ACTIVITY>
Within the data below, copy each line where the string "width" is found.

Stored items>
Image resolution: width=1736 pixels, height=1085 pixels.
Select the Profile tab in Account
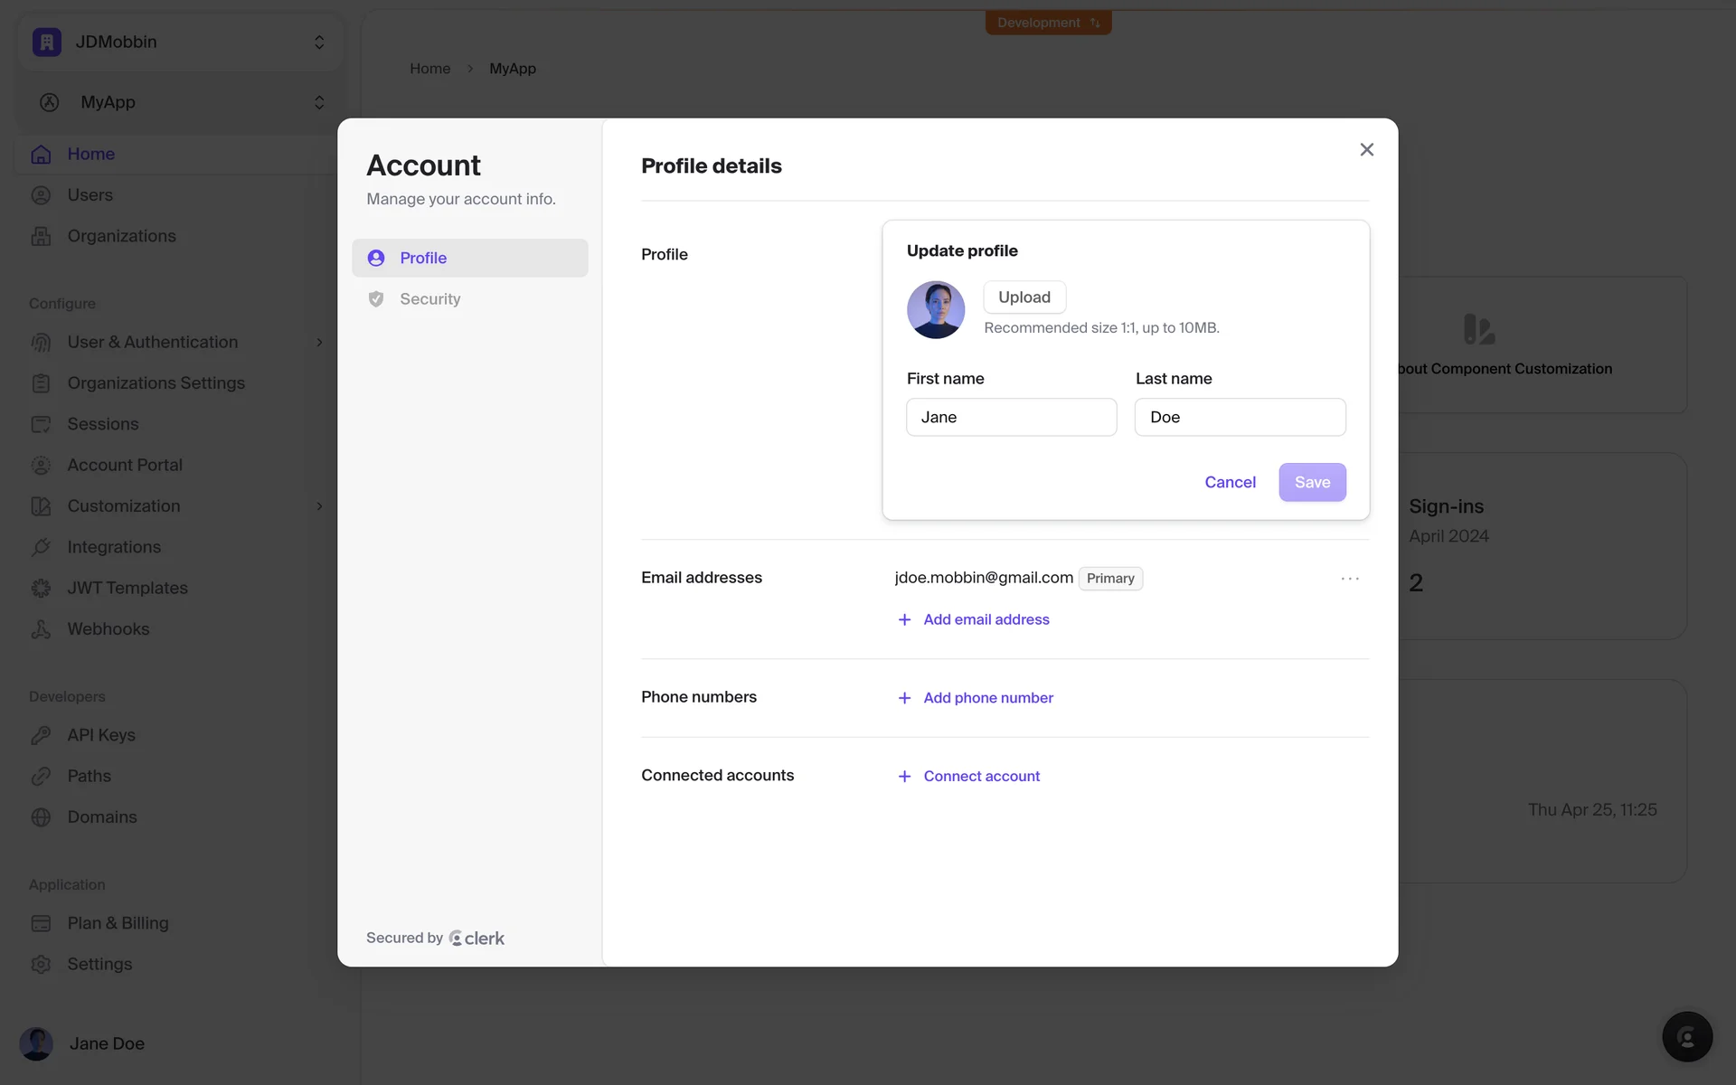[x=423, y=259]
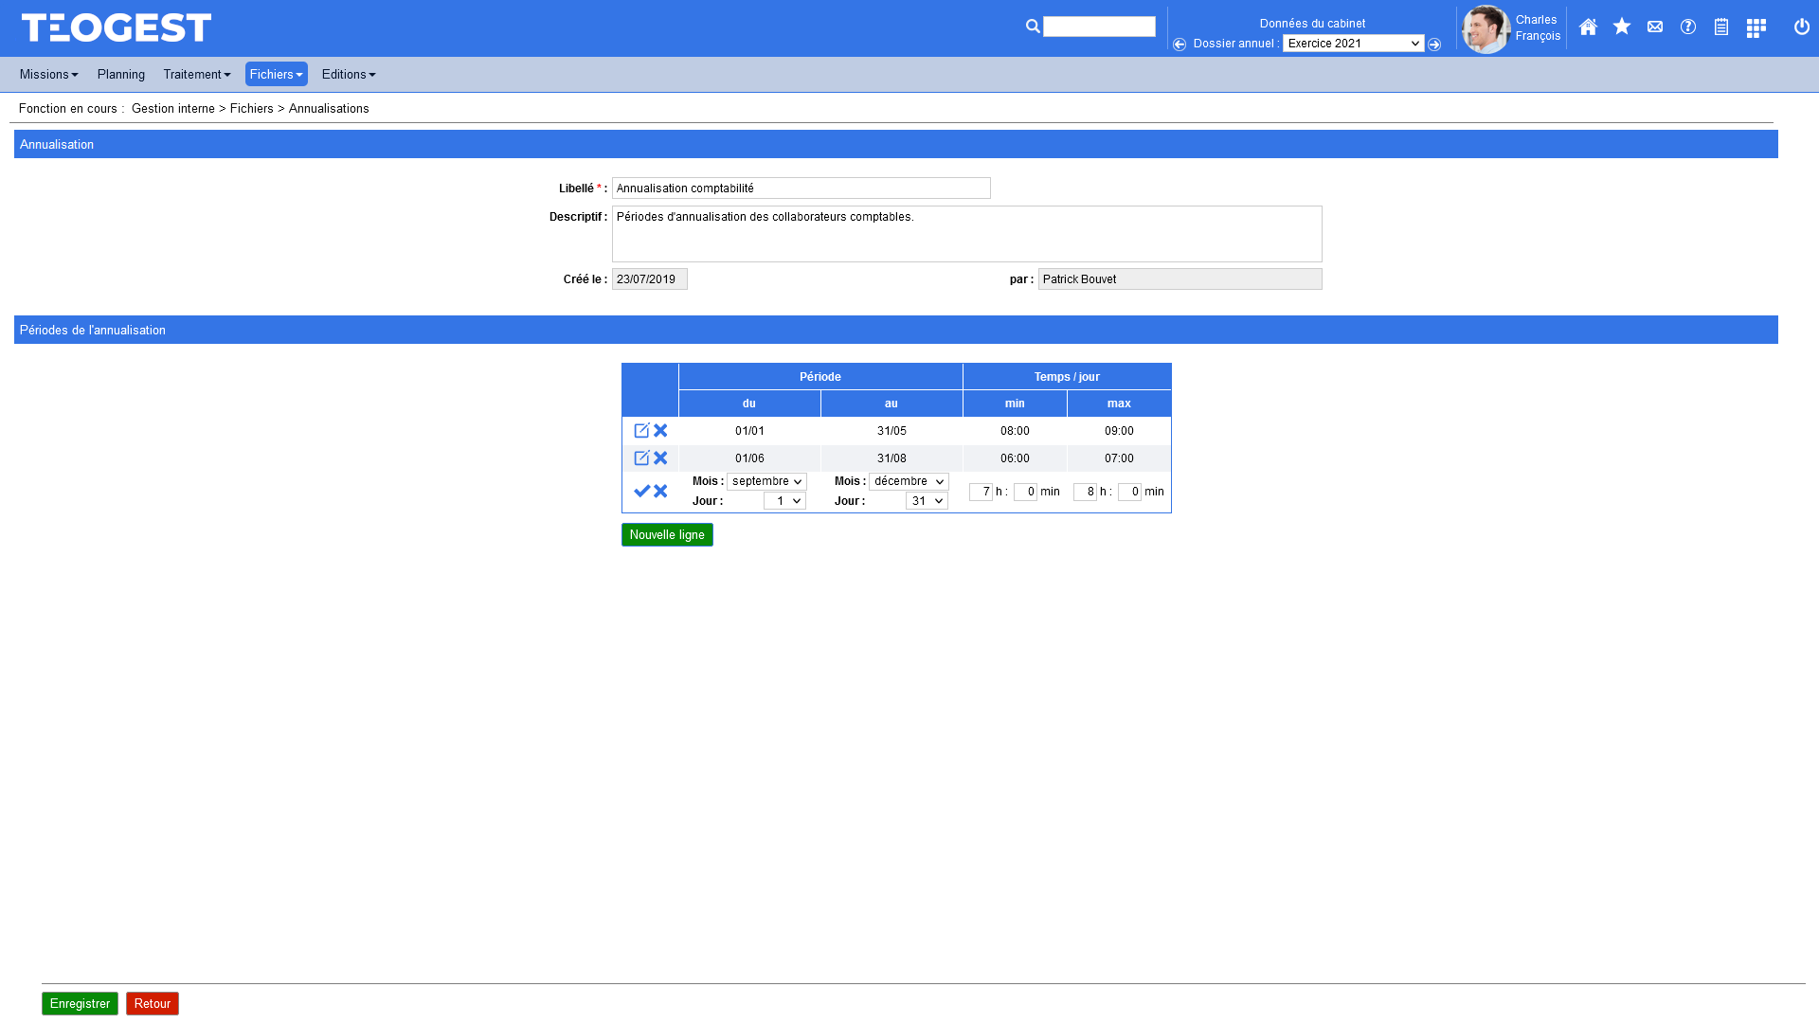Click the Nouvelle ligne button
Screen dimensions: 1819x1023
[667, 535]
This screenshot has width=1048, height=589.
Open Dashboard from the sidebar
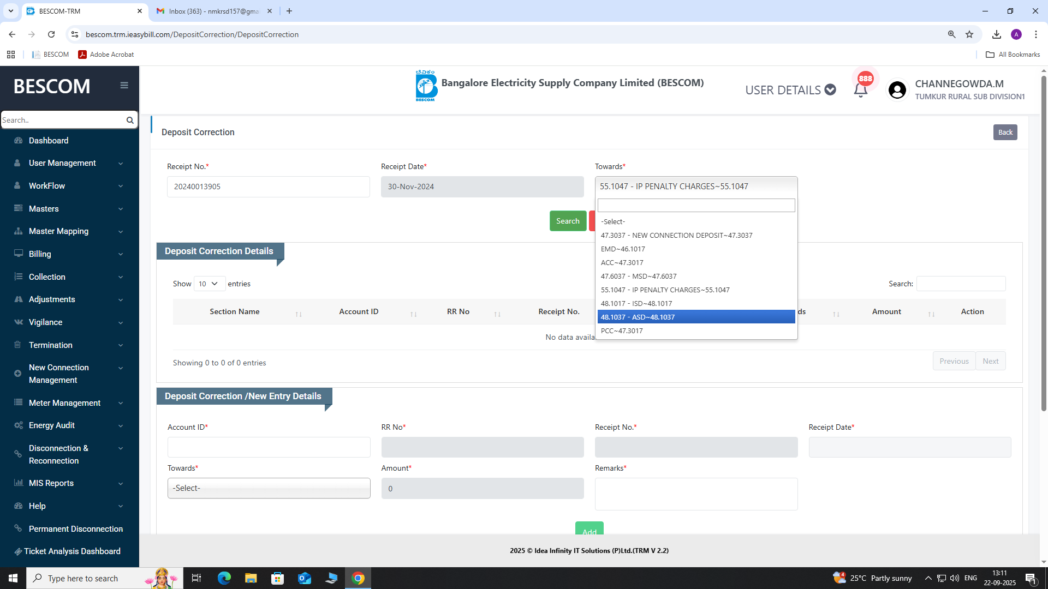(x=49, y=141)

WORKED SOLUTION>
Image resolution: width=1736 pixels, height=1085 pixels.
This screenshot has width=1048, height=589.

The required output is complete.